By Kazuo Ishigur
To draw a parallel between young students at a fictional school deep in the English countryside and incarcerated persons at San Quentin — the very real, oldest state prison in California — should be an unimaginable stretch. But after reading Never Let Me Go, the excellent novel by British writer Kazuo Ishiguro, this comparison seems uncannily accurate.
Set in the “late 1990s,” Kathy, 31, tells the flashback story of the time in which she and her friends lived at Hailsham, a coed boarding school in the English countryside. The institution, one of the country’s great “privileged estates,” places a great emphasis on arts and crafts, and on essay writing and poetry.
The novel’s first part centers on school life, the second part on the few weeks after Kathy graduates, and the third part on her working life in the narrative’s present. The flashback structure makes it clear that Kathy’s experience at Hailsham defines every part of her existence, from its beginning up to its end.
Hailsham’s outstanding faculty offers a wide variety of classes and extracurricular activities. The students respect each other according to artistic ability and creativity, and the school encourages students to value all creative work, even a nine-year-old’s poetry of “funny little lines, all misspelt.”
The privileges of Hailsham extend into Kathy’s 11 years of post-Hailsham work as a “carer,” a job that takes her to surgery “recovery centers” from Britain’s Channel coast to North Wales. Her narration wanders from first- to second- to third-person, giving the reader a calm and rational description of her life.
Hailsham has an excellent reputation as a caring and nurturing institution. A critical scene shows a dying patient in Kathy’s care who “desperately” did not “want reminding [of the similar institution in which he had grown up]. Instead, he wanted to hear about Hailsham” so that he could die happy, hearing about the school.
“Privileged estates,” does not mean that the students come from privileged families — none of them do. Hailsham charges no exorbitant tuition for them to enjoy the institution’s blessings. The issues that the novel exposes fall squarely into the realm of society, the wider world outside of Hailsham.
Halisham feels similar to San Quentin in the way the school treats its students. Hailsham does not treat them like Kathy’s dying patient’s institution treated him. Instead, it gives them ways to evince their undeniable humanity, much in the same way San Quentin does for the incarcerated people who live there.
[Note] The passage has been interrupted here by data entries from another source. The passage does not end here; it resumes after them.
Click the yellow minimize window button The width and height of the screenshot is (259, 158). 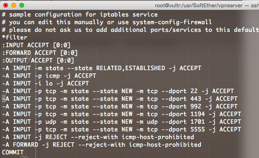point(14,6)
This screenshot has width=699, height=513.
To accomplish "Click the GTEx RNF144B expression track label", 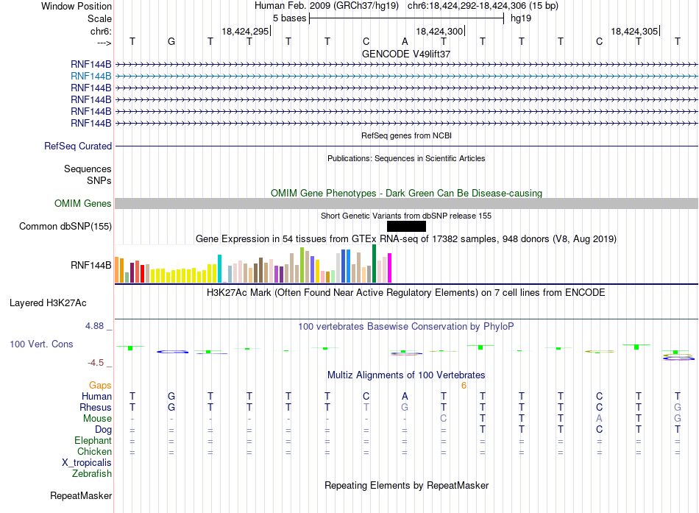I will (91, 266).
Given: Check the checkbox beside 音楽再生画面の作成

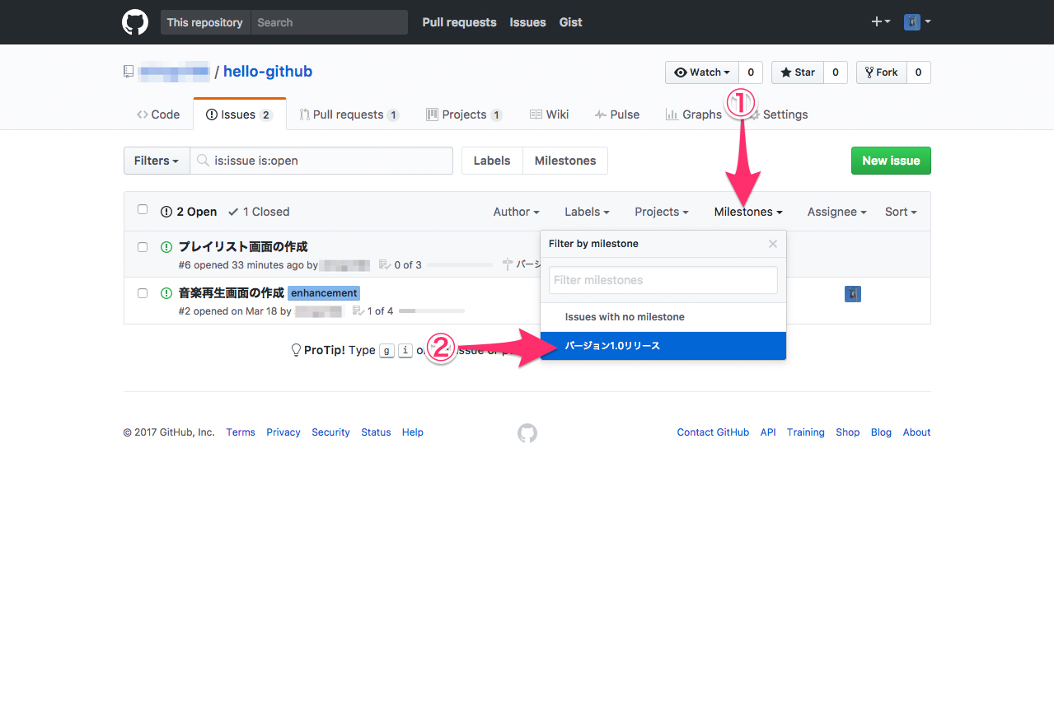Looking at the screenshot, I should click(142, 292).
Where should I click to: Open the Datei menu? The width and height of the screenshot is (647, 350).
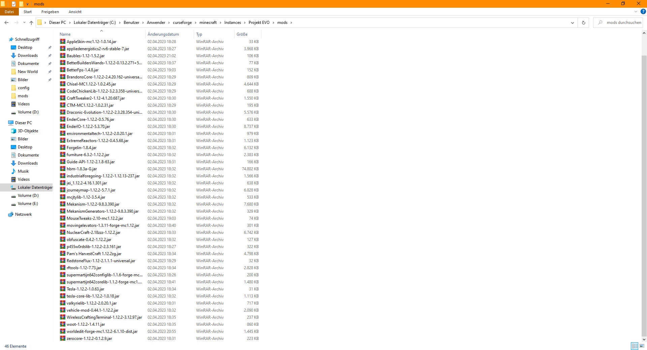[9, 12]
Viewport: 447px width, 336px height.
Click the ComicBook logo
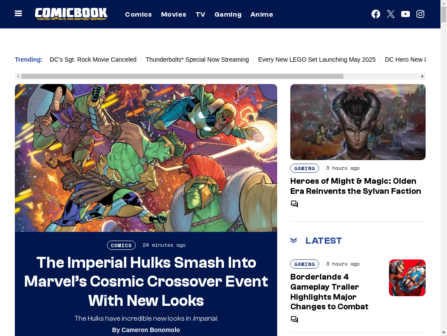[71, 14]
The fictional Britain of Ishiguro’s genre-defying pastiche needs institutions like Hailsham as a matter of survival. In the same way, California needs institutions like San Quentin to survive. The novel ultimately comments not on the institution’s reason for existence, but on its qualities and its varying states of grace.
Hailsham’s dual emphasis on the arts and education parallels the programming at San Quentin. The novel highlights the benefits of institutions that have a great array of arts and education programs, such as the ones at San Quentin that are generously provided by William James Association and other donors.
Should San Quentin have colleges like Mount Tamalpais and Coastline and its many other learning opportunities? Should it have rehabilitation programs like GRIP? Should it offer resources like Ear Hustle and Humans at San Quentin in which incarcerated persons can attest to their humanity?
Anyone who answers affirmatively and who supports such endeavors should read this book. Why do incarcerated persons participate in such programs if not to prove exactly the same point the students at Hailsham have confirmed, a point that Miss Emily and Madame express so acutely at the novel’s climax?
In 2017, Ishiguro won the Nobel Prize in Literature, and no review of his oeuvre seems complete without mentioning his greatest work The Remains of the Day, which holds a place on many lists of greatest books ever written. His name belongs on a list of most influential postmodern novelists of all time.
Never Let Me Go stands as a reflection for workers, volunteers, and financial donors to arts and education programs at San Quentin. Ishiguro could very well have written this masterwork for them and they should read it if only for validation of their deeds — and their generosity.
More importantly, the novel also stands as a strong warning for financial donors considering decreasing their giving in these uncertain times and for volunteers who recently cut back on time spent at San Quentin. They should read it before making any final decisions about reducing their involvement.